Overhaul of planning system to make it simpler and quicker
The Government has announced further changes to the planning system to make it simpler and quicker to use.
The measures include making it easier to re-use some existing buildings without the need for planning permission. This would include the ‘meanwhile’ use of vacant commercial premises for purposes such as helping start-up businesses.
There are also several measures to speed up planning decisions and streamline the amount of paperwork required.
A Government statement highlights the main proposals which include:
- Making it easier to re-use existing agricultural, retail and commercial buildings, such as offices and warehouses, without the need to submit a planning application, supporting small business growth. A consultation is being published on changes to the Use Classes Order, which determines the flexibility with which such buildings can be re-used. The consultation also proposes allowing so called 'meanwhile' or temporary uses of certain buildings to open up premises to new businesses and to bring redundant buildings back into use, in line with recommendations in the Portas Review.
- Cutting out unnecessary information in the application process to make the system clearer, and easier to use, without undermining the ability of councils to make well-informed decisions.
- Following the approach of the National Planning Policy Framework in distilling 1,000 pages of policy into around 50, the next challenge is to review around 6,000 pages of supporting planning guidance.
- Speeding up the process for determining planning appeals - proposals on shortening and streamlining the process will be published for consultation later this year.
- Uprating local councils' planning fees in line with inflation thereby reducing the burden on ordinary council taxpayers, who otherwise end up subsidising developers.
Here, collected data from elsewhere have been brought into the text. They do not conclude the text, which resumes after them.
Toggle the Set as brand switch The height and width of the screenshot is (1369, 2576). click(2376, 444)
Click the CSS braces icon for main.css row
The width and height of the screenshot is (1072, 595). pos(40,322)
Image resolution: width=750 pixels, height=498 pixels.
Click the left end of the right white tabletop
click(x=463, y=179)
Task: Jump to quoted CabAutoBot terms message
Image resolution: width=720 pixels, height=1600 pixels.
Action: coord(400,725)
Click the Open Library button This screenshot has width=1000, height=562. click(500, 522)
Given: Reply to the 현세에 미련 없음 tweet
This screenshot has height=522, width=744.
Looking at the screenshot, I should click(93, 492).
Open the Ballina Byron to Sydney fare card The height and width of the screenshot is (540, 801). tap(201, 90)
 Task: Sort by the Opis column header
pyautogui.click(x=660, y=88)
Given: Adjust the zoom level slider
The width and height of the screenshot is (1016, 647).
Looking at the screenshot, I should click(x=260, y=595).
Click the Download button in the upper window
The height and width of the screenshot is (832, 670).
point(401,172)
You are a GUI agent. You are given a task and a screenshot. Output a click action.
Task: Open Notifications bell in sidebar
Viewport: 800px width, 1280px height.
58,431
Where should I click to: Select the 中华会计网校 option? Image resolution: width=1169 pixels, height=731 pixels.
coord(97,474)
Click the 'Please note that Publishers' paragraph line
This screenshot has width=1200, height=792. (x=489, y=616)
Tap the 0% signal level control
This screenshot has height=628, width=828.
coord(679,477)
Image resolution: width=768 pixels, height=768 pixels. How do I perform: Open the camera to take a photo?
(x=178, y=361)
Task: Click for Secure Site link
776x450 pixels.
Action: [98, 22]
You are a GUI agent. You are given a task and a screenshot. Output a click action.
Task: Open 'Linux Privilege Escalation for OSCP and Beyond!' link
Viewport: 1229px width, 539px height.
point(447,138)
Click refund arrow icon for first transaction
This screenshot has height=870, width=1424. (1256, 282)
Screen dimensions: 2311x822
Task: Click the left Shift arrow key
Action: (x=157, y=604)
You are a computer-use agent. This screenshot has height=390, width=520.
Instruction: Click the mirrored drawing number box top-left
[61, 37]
Planning fees are set by Government and have not been increased since 2008.
- Ensuring councils whose planning decisions are consistent with an up to date local plan are not ordinarily liable for costs if their decision is appealed.
- Making technical changes to the operation of the Community Infrastructure Levy including ensuring that developers are not charged the levy twice, on the same development, if they amend existing planning consent.
- Extending the funding to April 2013 to the four organisations providing advice and support to communities leading the way on neighbourhood planning.
Planning Minister Greg Clark said: "Following the simplification of the national planning policy in the National Planning Policy Framework, these proposed changes streamline the process of applying for planning permission.
"Our aim is to have a system that applicants and members of communities can be confident will give a reliable, swift and fair outcome."
The proposals are now subject to public consultation. We shall keep clients informed of developments.